● **Selected extract**
Michelle IS ABSOLUTELY CORRECT. My dog doesn't do really great on chicken. So I always have some fresh beets (finely ground, a cheese grader works OK) and a can of pumpkin dog food around(the best), if I am giving him any cooked chicken. Both help with the poo issue. I hope you went slow with the transition, because that is a big time shock. You went from one of the 3 worst dog foods made today, to one of the absolute best.


----------



## Michelle6 (Feb 12, 2010)

Flo-I might buy the fact that your dog experienced digestive upset on Evo,but I DO NOT believe that their hair fell out.Seriously-COME ON!!!! And just what website are we supposed to connect to when we click on your name??? FYI-it doesn't work,and I'll bet it is a site for some other dog food....I'm suprised that you didn't say that they went blind and died!!! I hate when people make up some stupid story to try and steer people away from a decent food and into something that they are promoting!!!


----------



## GermanSheperdlover (Nov 15, 2009)

LOL, Michelle, I started to laugh when I clicked on her/HIS name, because I knew before I clicked who they really are. There is only one dog food manufacture that sends salesman out to dish on other dog foods. I really have told a lot of people about how they act, remember their dog food cures hip-dysplasia....


----------



## Antonio1 (Apr 22, 2010)

Michelle & Jess, I think you both make good points, but you also left out a very important fact. If Flo & Don are feeding a food like Evo Red Meat and their dog is not burning off that extra energy and protein that could also be part of the problem.


----------



## GermanSheperdlover (Nov 15, 2009)

● **Dataset extract**
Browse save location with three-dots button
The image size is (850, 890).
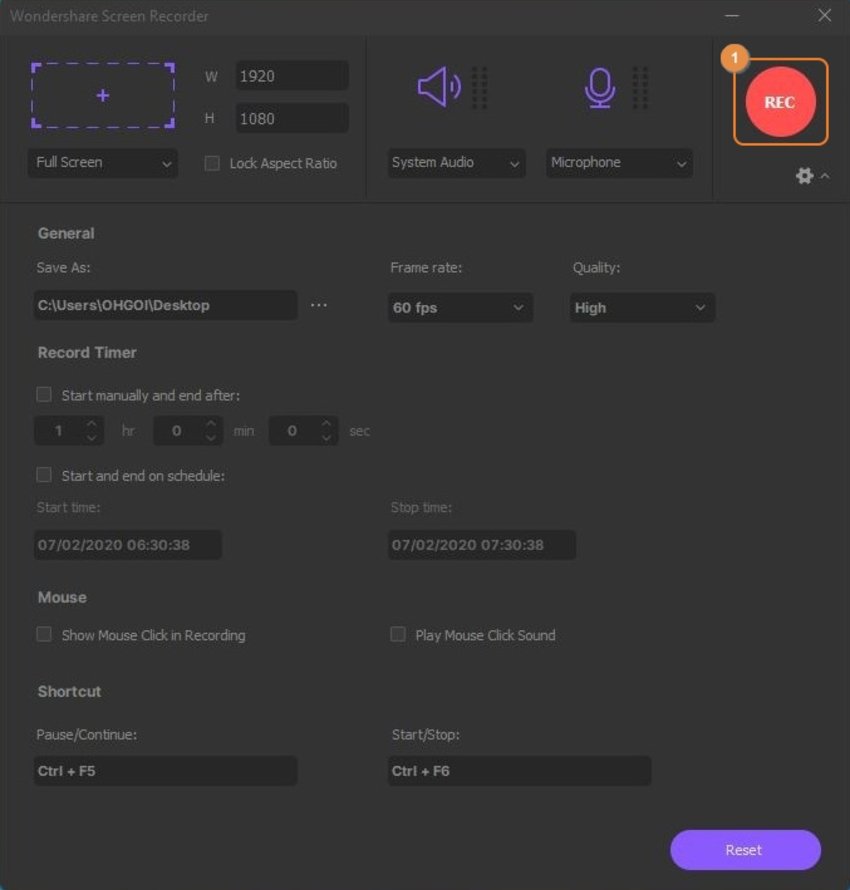[x=318, y=305]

● **What to produce**
From the dog food forum thread, extract the passage starting at "Michelle IS ABSOLUTELY" and ending at "the absolute best.", copying it word for word.

● **Task result**
Michelle IS ABSOLUTELY CORRECT. My dog doesn't do really great on chicken. So I always have some fresh beets (finely ground, a cheese grader works OK) and a can of pumpkin dog food around(the best), if I am giving him any cooked chicken. Both help with the poo issue. I hope you went slow with the transition, because that is a big time shock. You went from one of the 3 worst dog foods made today, to one of the absolute best.